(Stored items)
──────────
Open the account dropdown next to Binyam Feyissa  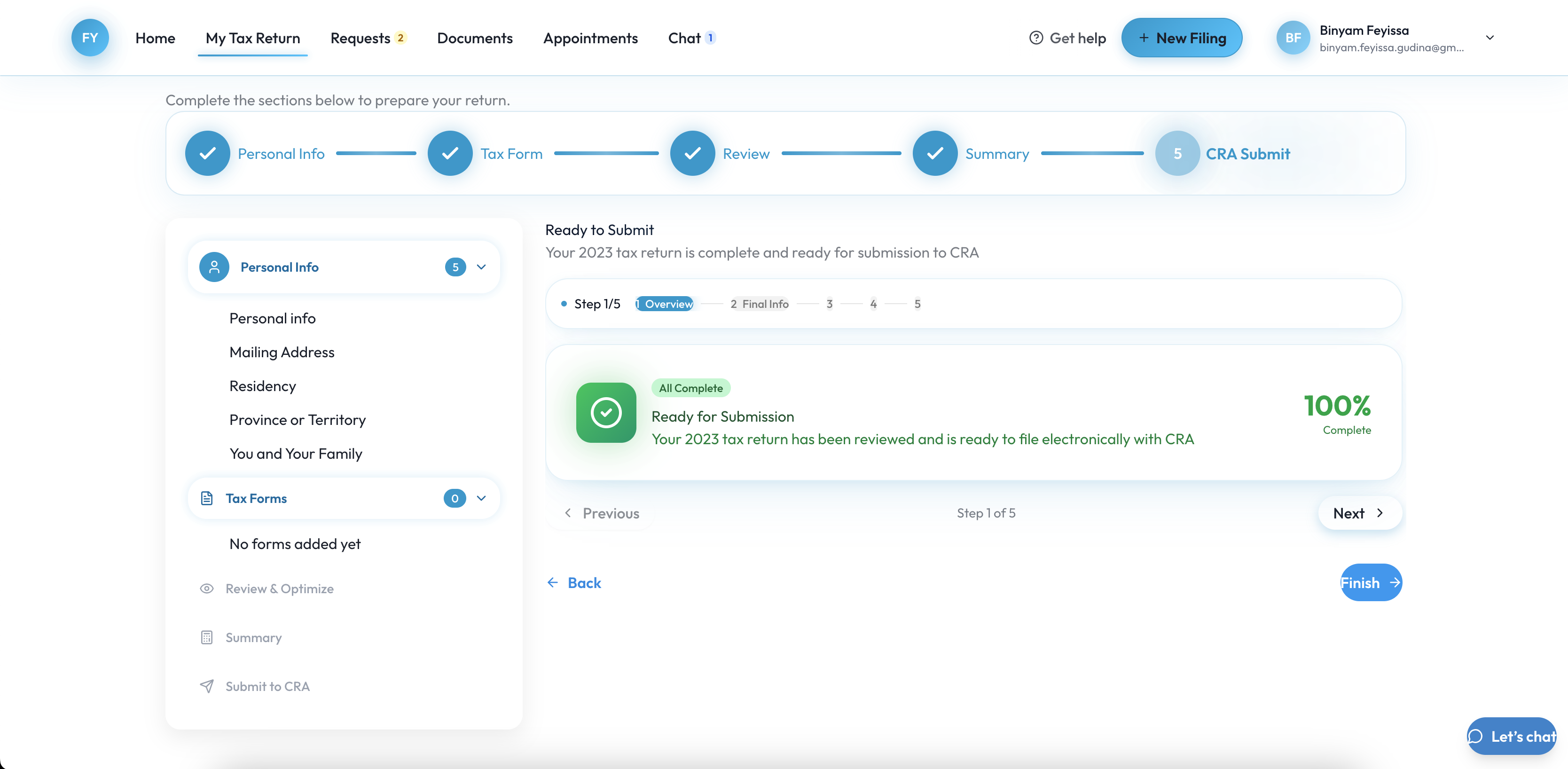coord(1490,38)
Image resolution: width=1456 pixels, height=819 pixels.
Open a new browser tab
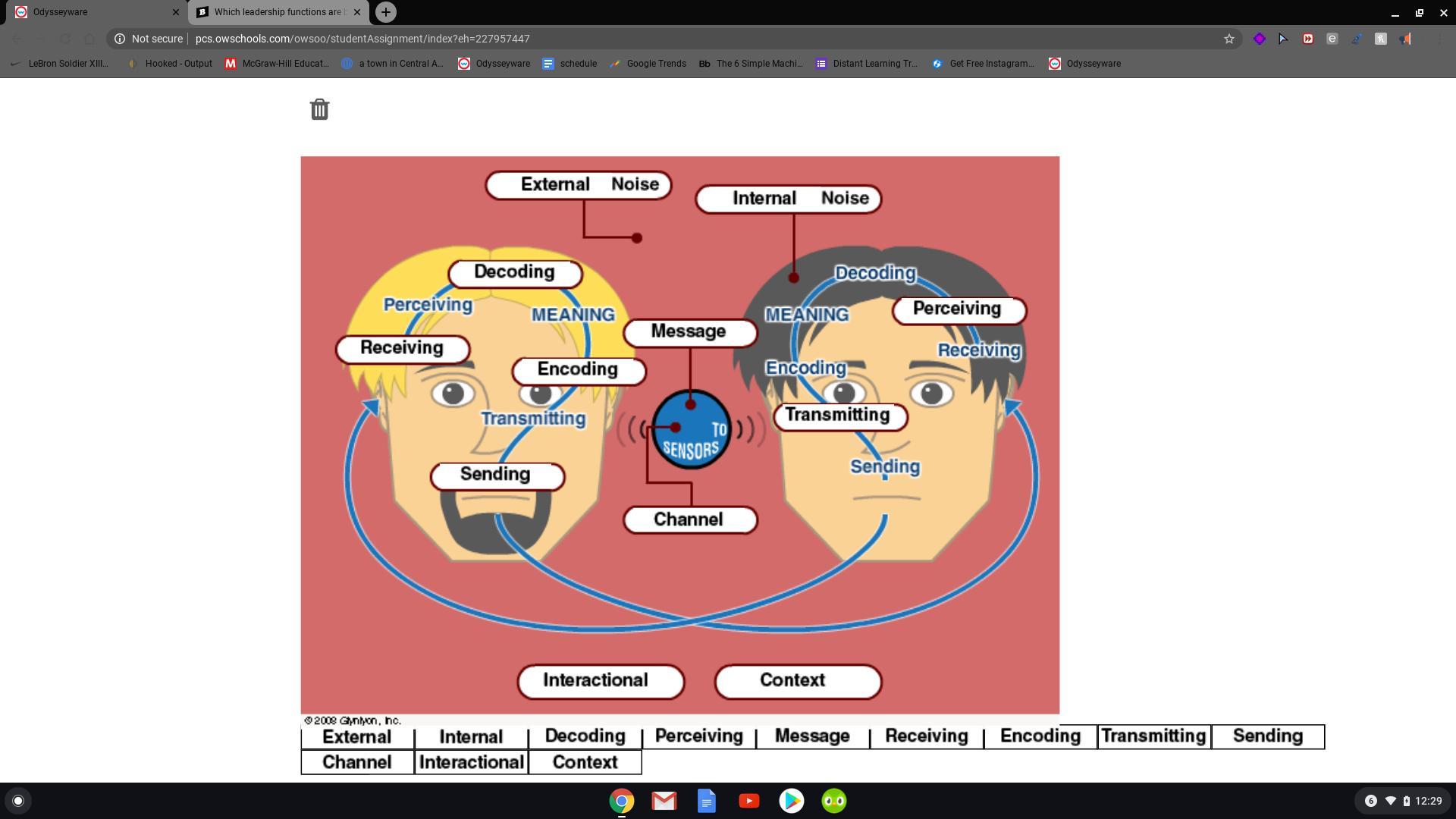pyautogui.click(x=385, y=12)
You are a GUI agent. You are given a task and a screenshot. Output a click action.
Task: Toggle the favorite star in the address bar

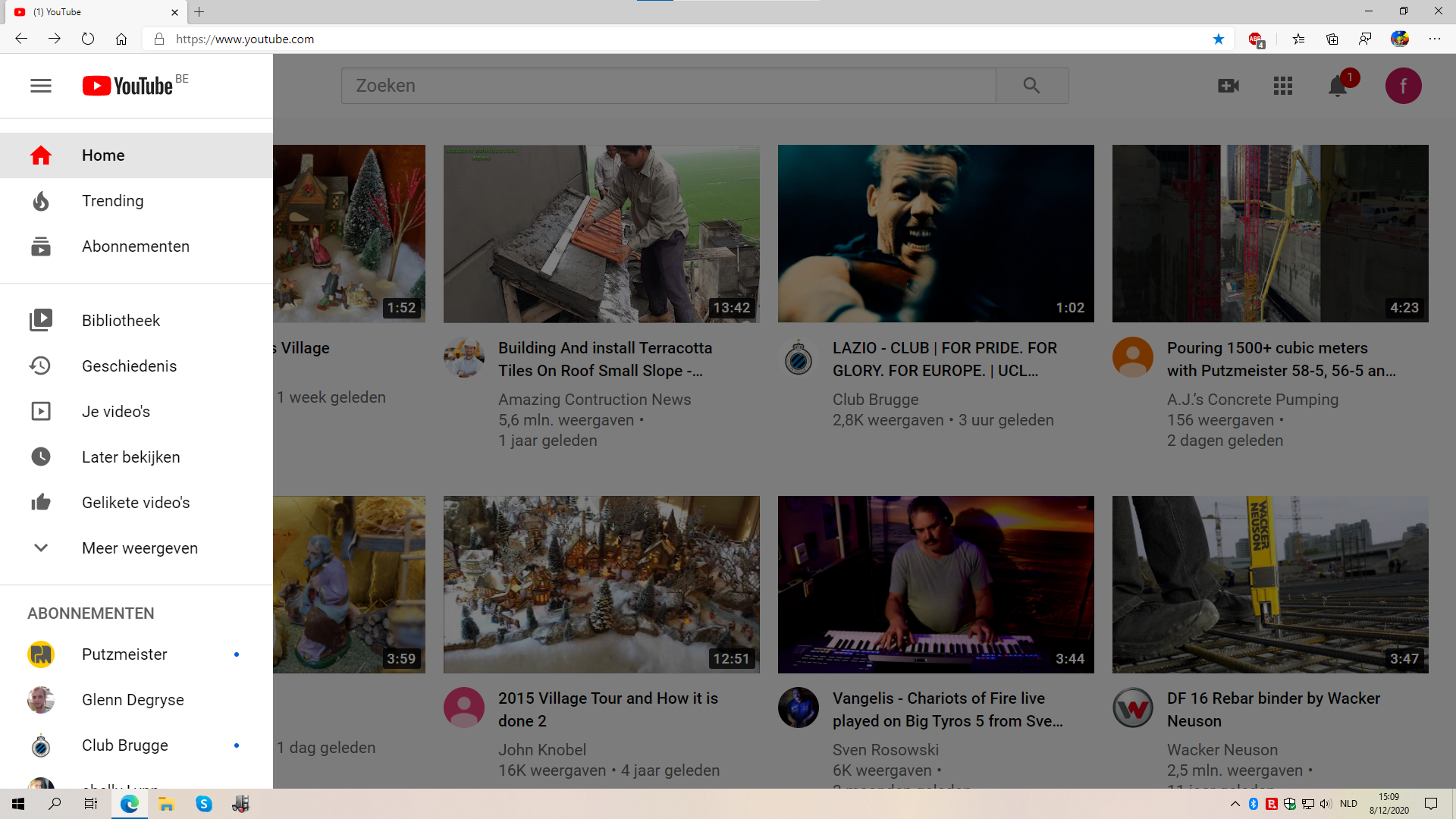pyautogui.click(x=1218, y=39)
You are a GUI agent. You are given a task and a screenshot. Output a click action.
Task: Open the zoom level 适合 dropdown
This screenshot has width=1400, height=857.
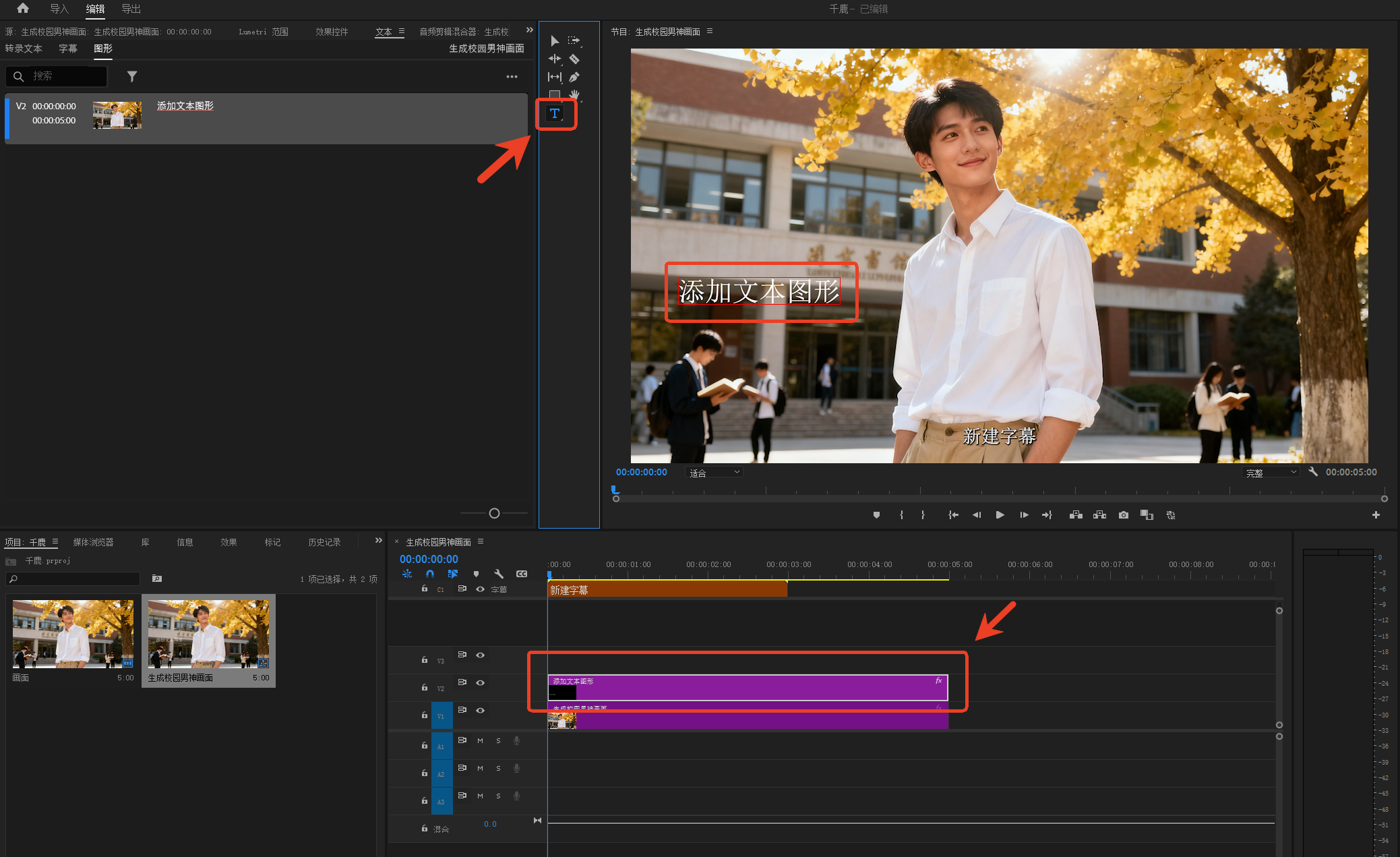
──────────
- _ACTIVITY_
Once the line holding "Task: Open the zoom level 适合 dropdown" is found, set it down along with every line after it through the end of the entries, exactly, leaving the pictures out.

- _ANSWER TO THE PROBLEM_
Task: Open the zoom level 适合 dropdown
This screenshot has width=1400, height=857.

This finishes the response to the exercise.